Outro ponto importante do caráter do seriado, é que ele adora debochar de seus espectadores, fazendo piadas com astrologia, sempre mostrando os personagens divinos acima dessas crenças mundanas, sem deixar de discutir clichês dogmáticos em especial as religiões judaico-cristãs, a começar por ter Deus dublado por Frances McDormand, uma figura feminina que apesar de forte, desafia a mentalidade misógina que é bem presente nos círculos internos das igrejas. A rivalidade do Diabo e do Divino faz criar a humanidade, e através da biografia de Adão e Eva, Crawley e Arizaphale interferem no Status Quo, de maneira muito pontual, aliás, com cenas de um chroma key terrível com a cobra do Jardim do Éden. Ambos personagens acham que suas ações não interferirão no universo, mas obviamente mudam toda a configuração das criaturas terrenas, fazendo o homem pecar, descobrir o fogo e as armas. O desespero deles aumenta quando percebem que em suas ações conjuntas, podem ter condenado o universo, e se pensa numa possibilidade de terceira via, mas se eles tem contato com os homens, obvio que eles mudam seus passos. É incrível como essa parte da trama conversa bem com a mentalidade de primeiro contato presente em séries de ficção científica como Jornada nas Estrelas: Série Clássica.

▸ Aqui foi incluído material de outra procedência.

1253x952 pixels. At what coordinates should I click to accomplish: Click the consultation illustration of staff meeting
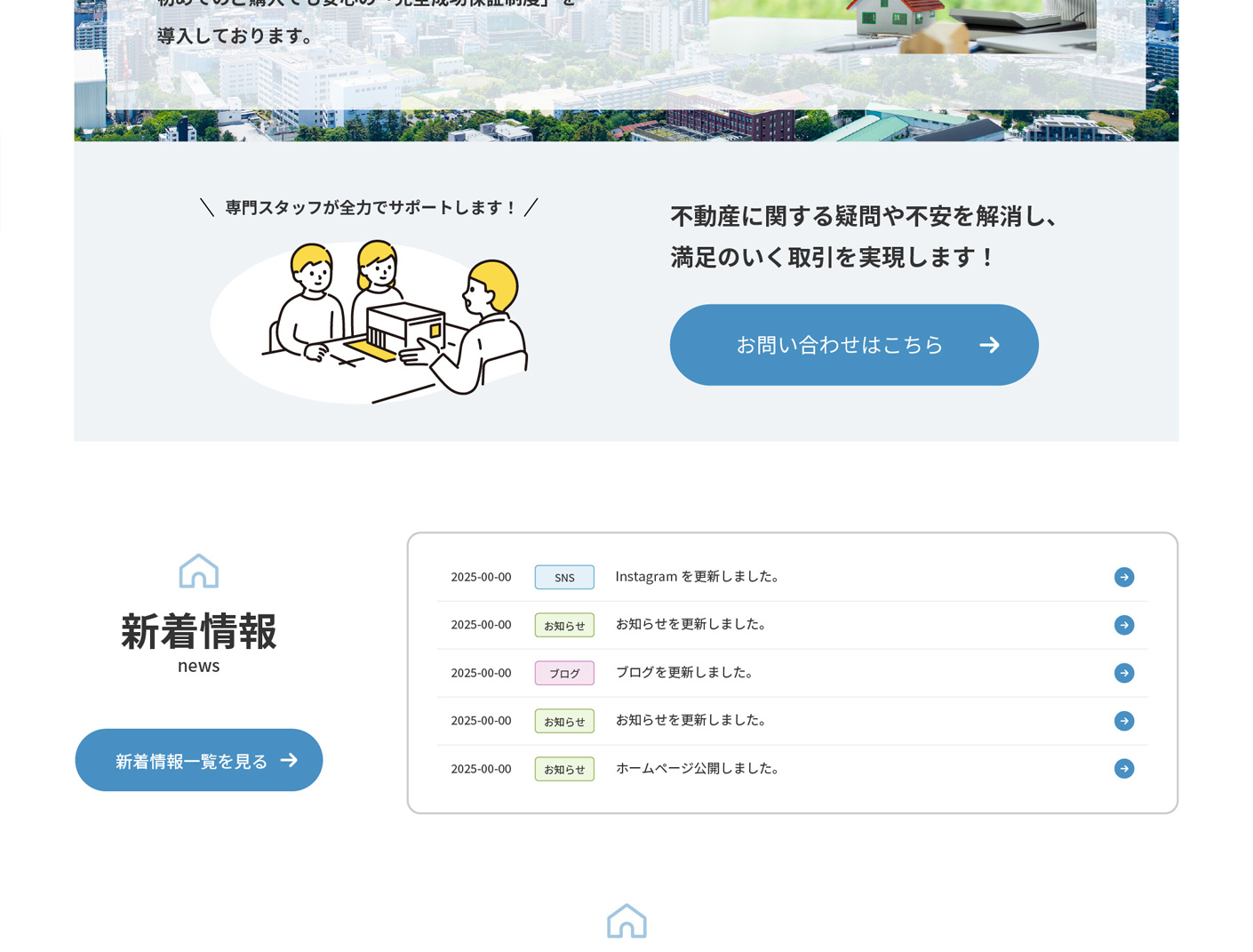(x=369, y=320)
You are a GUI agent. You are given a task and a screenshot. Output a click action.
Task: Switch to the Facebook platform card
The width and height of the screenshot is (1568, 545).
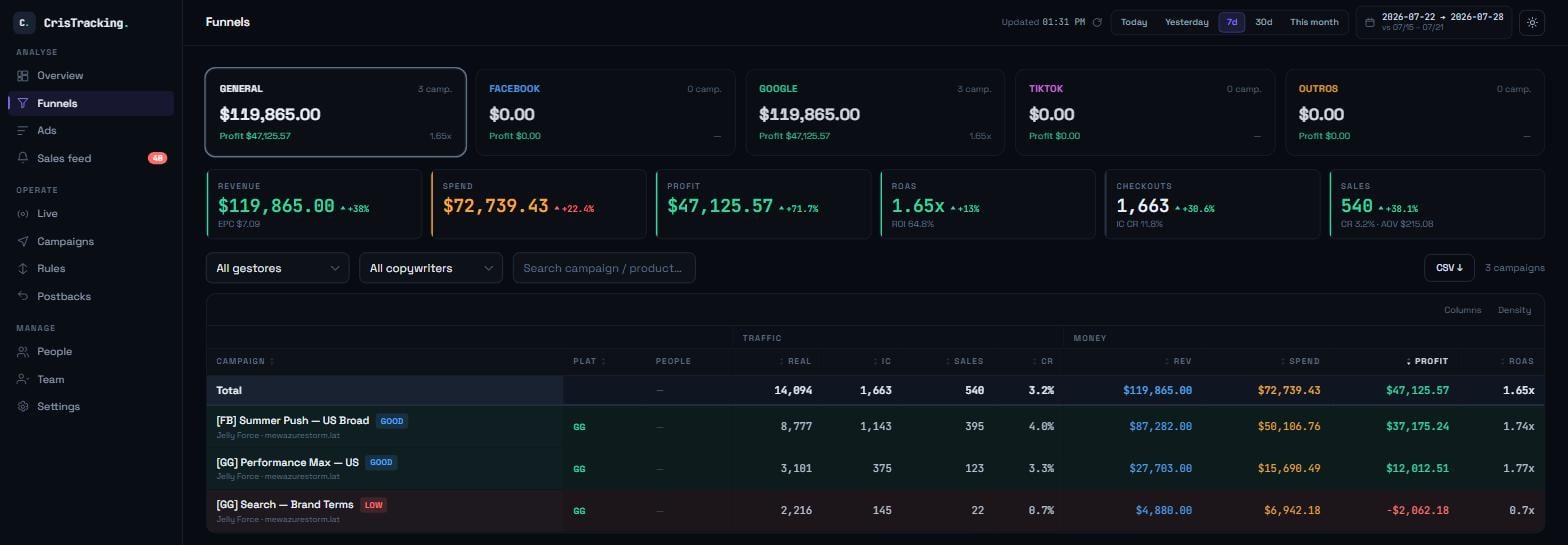point(605,112)
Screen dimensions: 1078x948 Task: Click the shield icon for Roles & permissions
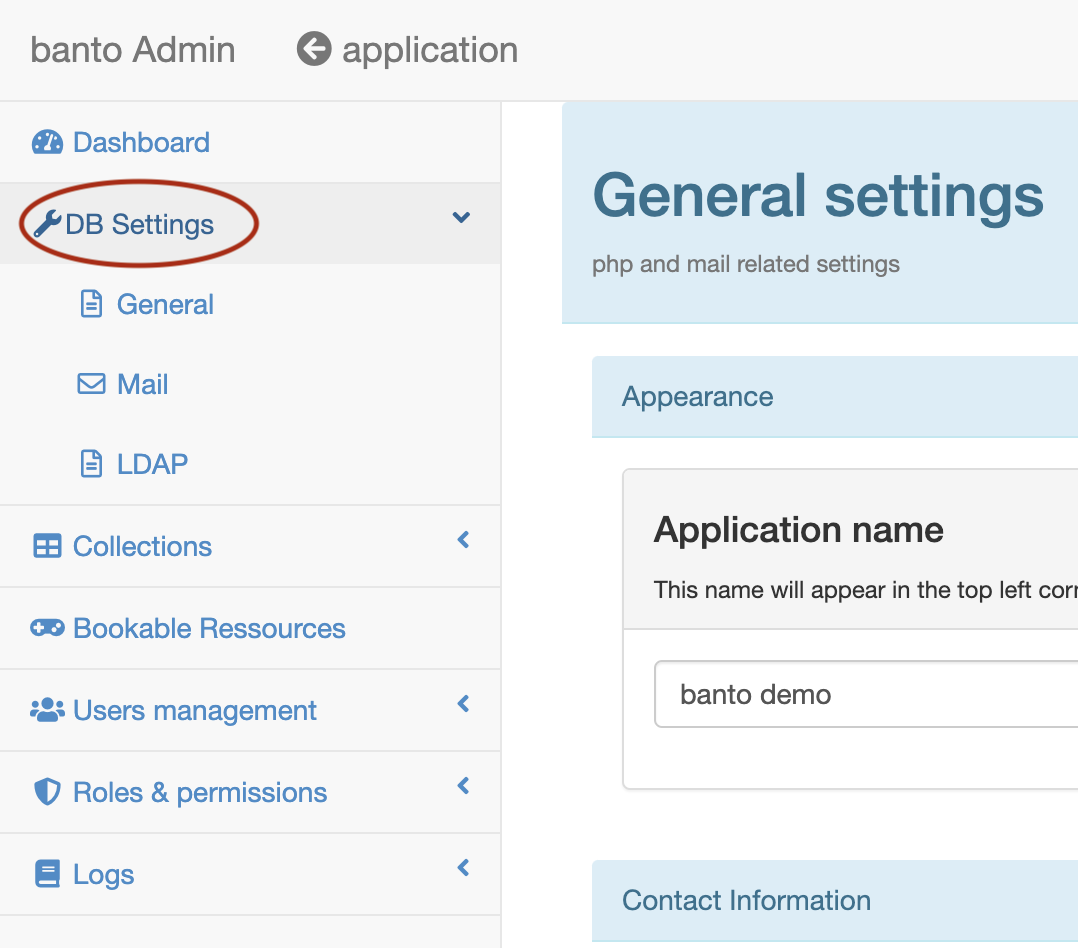49,792
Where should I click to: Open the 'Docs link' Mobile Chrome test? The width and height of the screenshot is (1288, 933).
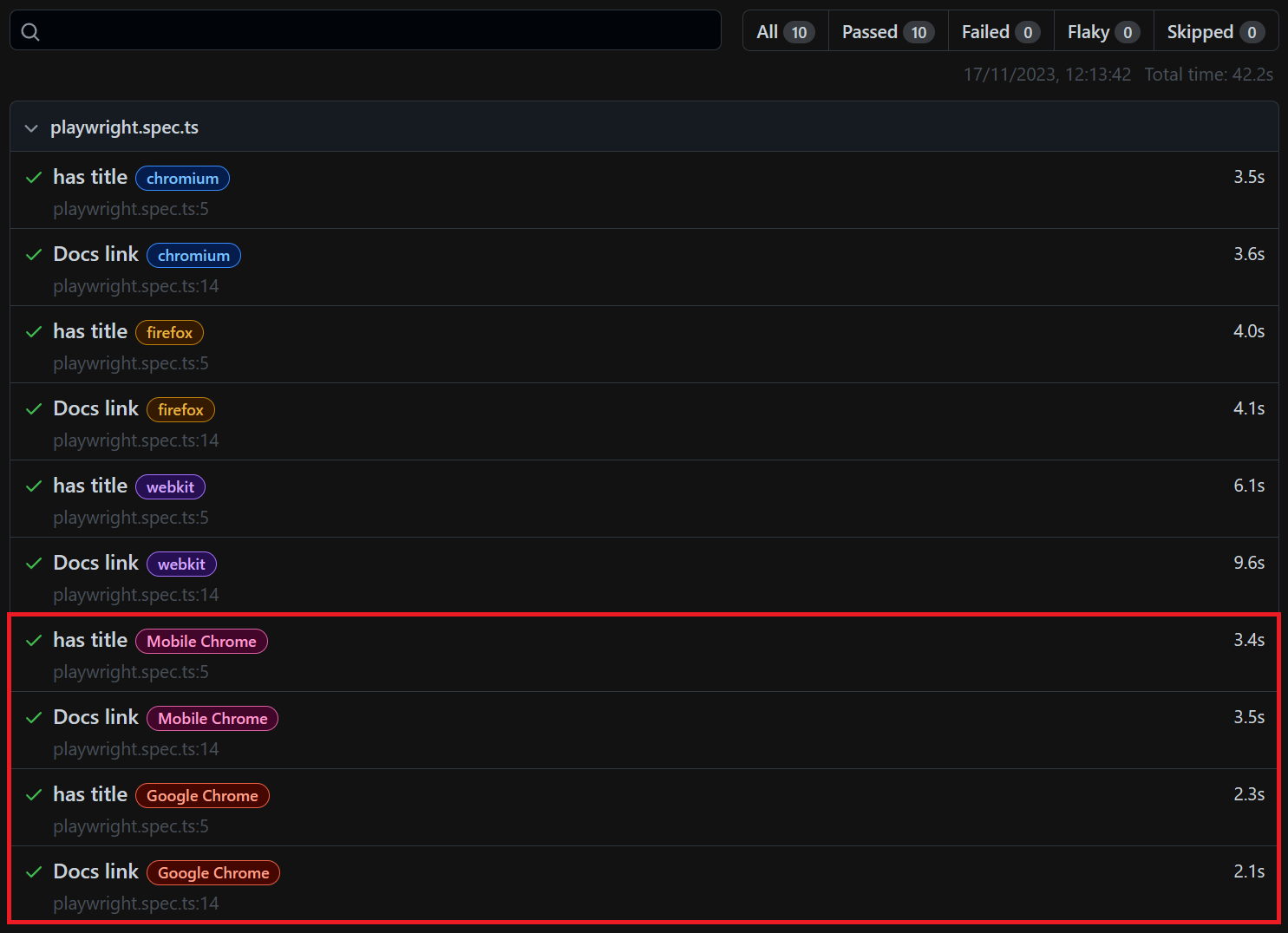click(x=95, y=717)
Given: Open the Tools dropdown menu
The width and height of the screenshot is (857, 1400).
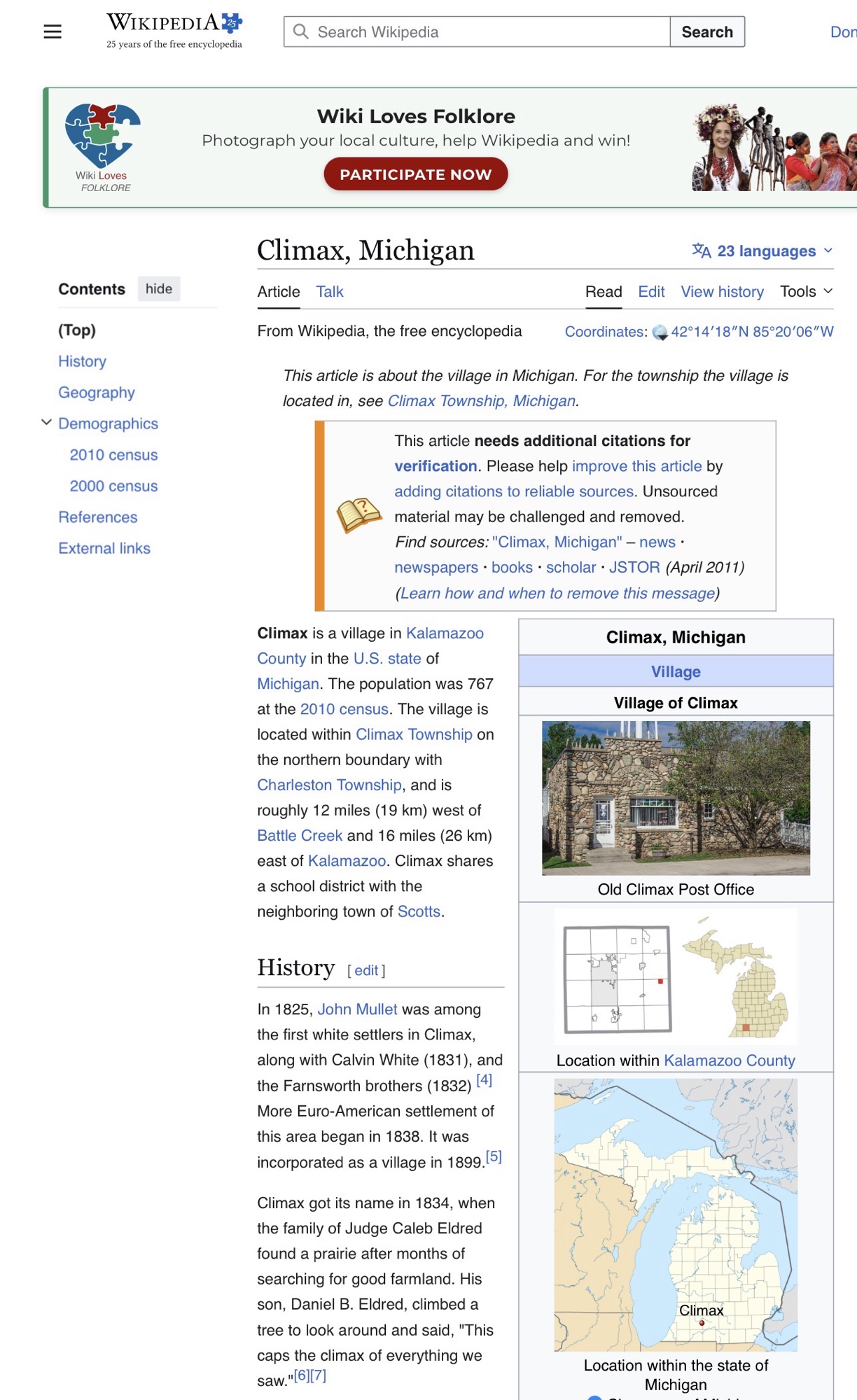Looking at the screenshot, I should (806, 291).
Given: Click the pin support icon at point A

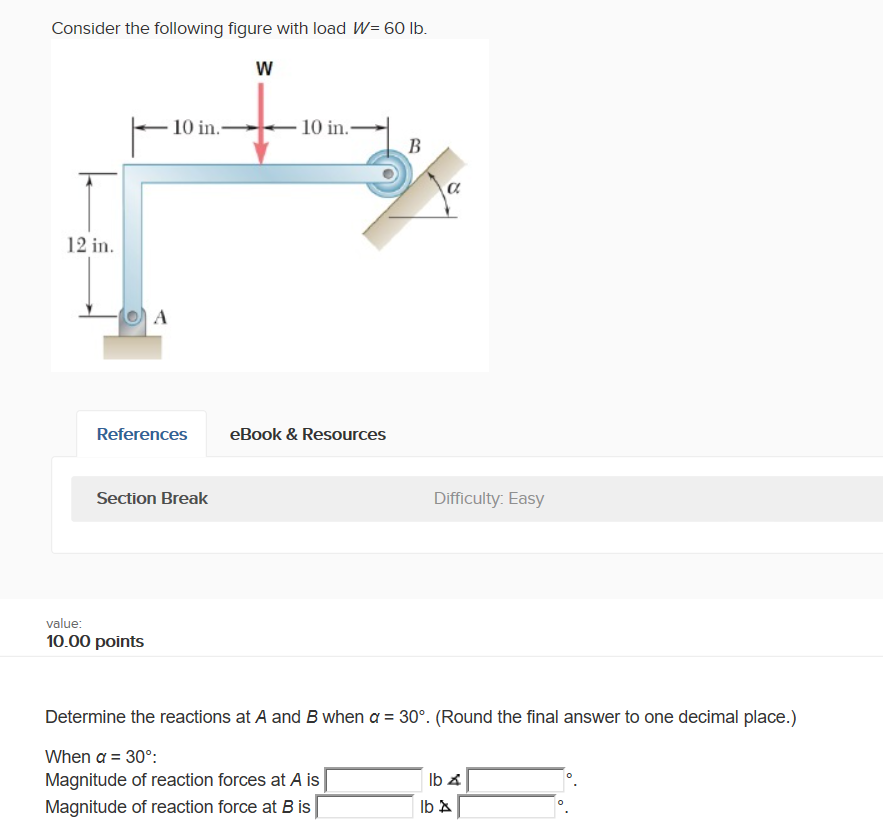Looking at the screenshot, I should (130, 315).
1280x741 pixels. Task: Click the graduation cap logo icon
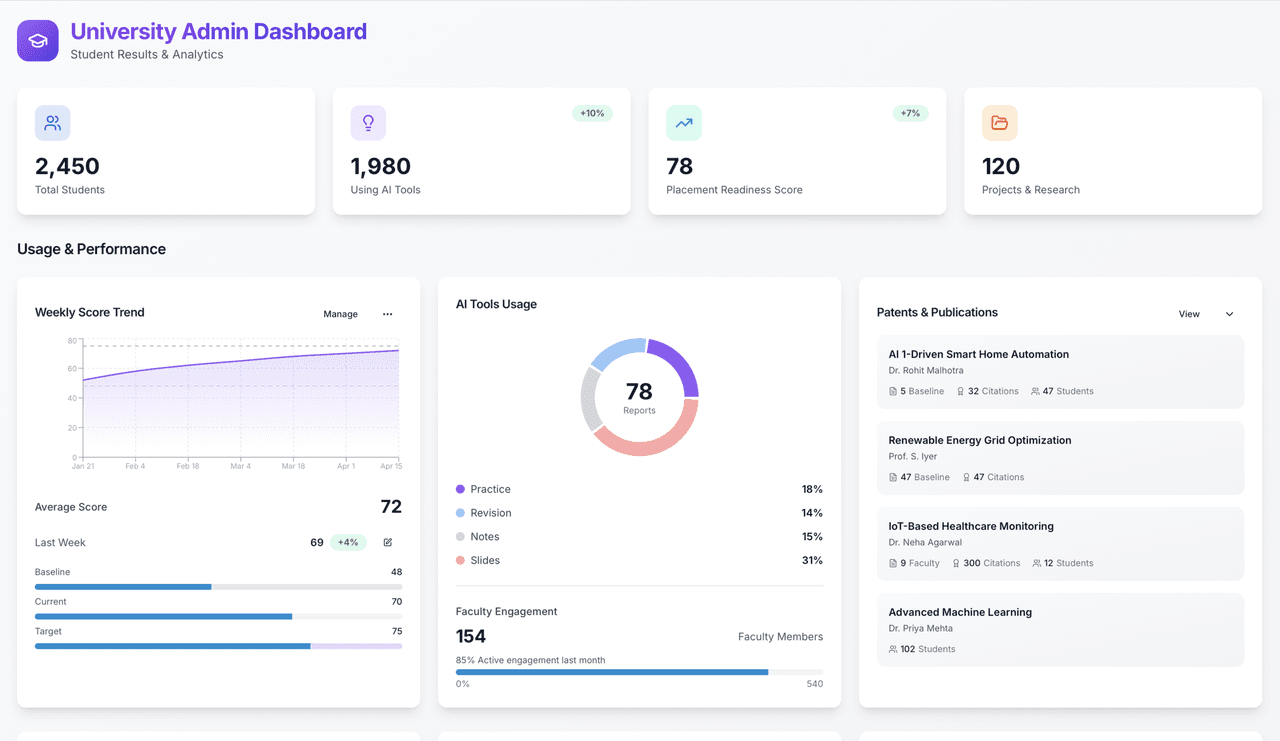tap(38, 41)
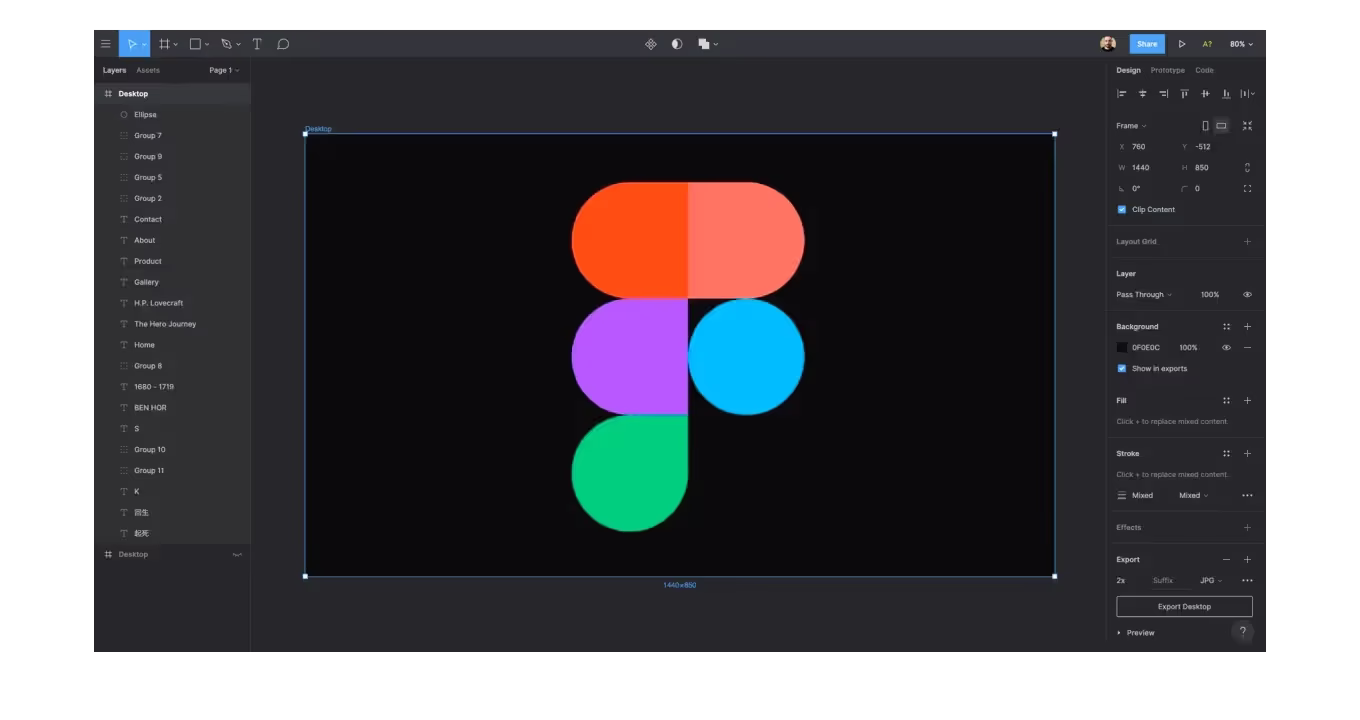Open the Page 1 dropdown
Viewport: 1360px width, 720px height.
[x=224, y=71]
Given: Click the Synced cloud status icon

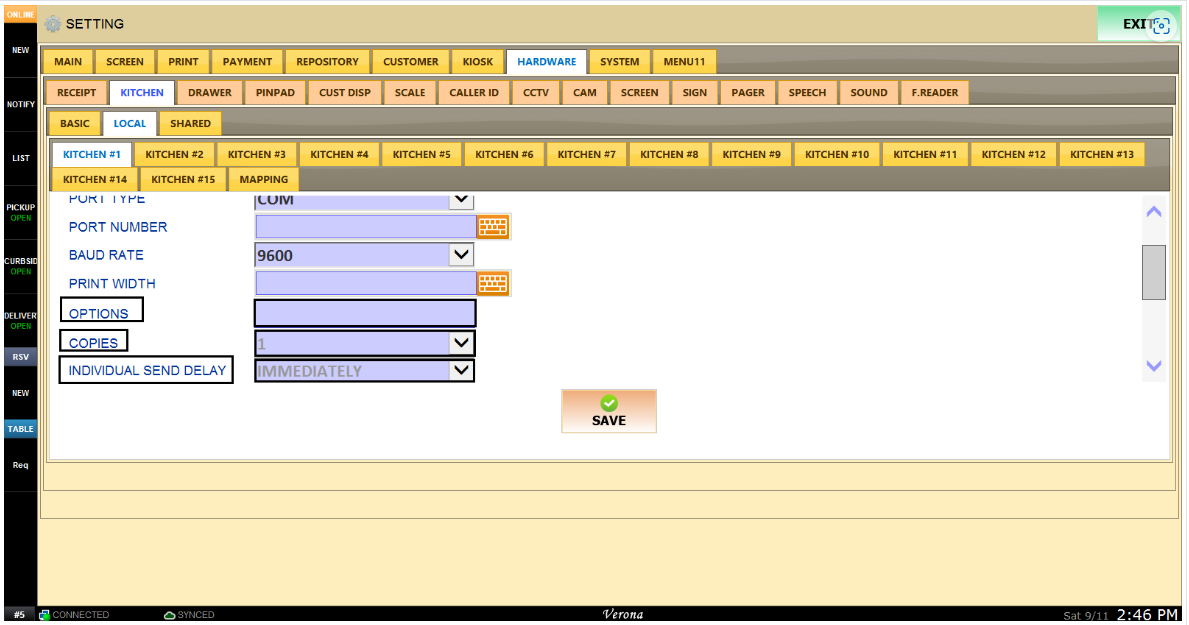Looking at the screenshot, I should (170, 615).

O drama vai aumentando seu grau com o decorrer dos outros episódio. A estética da série também melhora, cada cenário e núcleo diferente tem sua própria identidade visual e seu conjunto de personagens. Da parte dos anjos caídos, há todo uma aura pós apocalíptica que faz crescer quando o Armageddon se aproxima. Para a surpresa do grande público – não para quem conhece a obra original – há um núcleo infantil onde reside o possível/futuro Anti-Cristo, e esse personagem, feito por Sam Taylor Buck é bem humanizado, e faz lembrar muito eventos da cultura pop, como Os Goonies. Os anjos que não são os protagonistas seguem numa aura típica dos seriados da HBO, com glamour, fotografia que faz a luz prevalecer e alguns luxos.
A postura galhofeira de Crawley contrasta bem demais com a postura reta e conservadora de Arizaphale, e a maioria dos momentos dramáticos só funciona por esse choque cultural. As discussões sobre os anjos desencarnarem, como parte do processo apocalíptico abre possibilidades para comentar até sobre mitos gregos, como Prometheus, ligando isso ao Hiper Mito que Joseph Campbell sempre defendeu, em uma versão quase ecumênica da origem e fim da humanidade. A brincadeira com a distância idealista entre um anjo e um demônio é muito bem exposta, mostrando que a percepção do mundo que os dois personagens não é tão diferente, pois ambos são alienados em comparação ao homem, que vive e sofre seus flagelos diariamente.
A rebeldia de Sam é voltado para um lado não maniqueísta, é incrível a subversão da religiosidade comum, e o modo irônico que os roteiros empregam nesses seis capítulos. Mesmo a desculpa de que a confusão que ocorre no final, que trata o fim do mundo”cancelado” como um devaneio coletivo tão grosseiro que faz o povo esquecer automaticamente o que acabou de acontecer é sensacional. Incrivelmente a historia termina ao mesmo tempo como mantenedora do status quo e ousada, pervertendo a ideia cristã de como o mundo acabaria.
Há muita inteligência na tradução de Good Omens para um programa de TV, mostrando os anjos caídos ou não como personagens falhos, atrapalhados, e que tendo um poder imenso, podem interferir de maneira arbitrária na vivência comum dos homens, mesmo em pequenos atos, mudando toda a situação dos seres vivos comuns, mostrando o quão frágil pode ser a obra-prima de Deus, mesmo os formados a sua imagem e semelhança. A conclusão filosófica sobre o homem e o divino é muito sagaz e inteligente, e faz sentido na maior parte dos minutos em tela.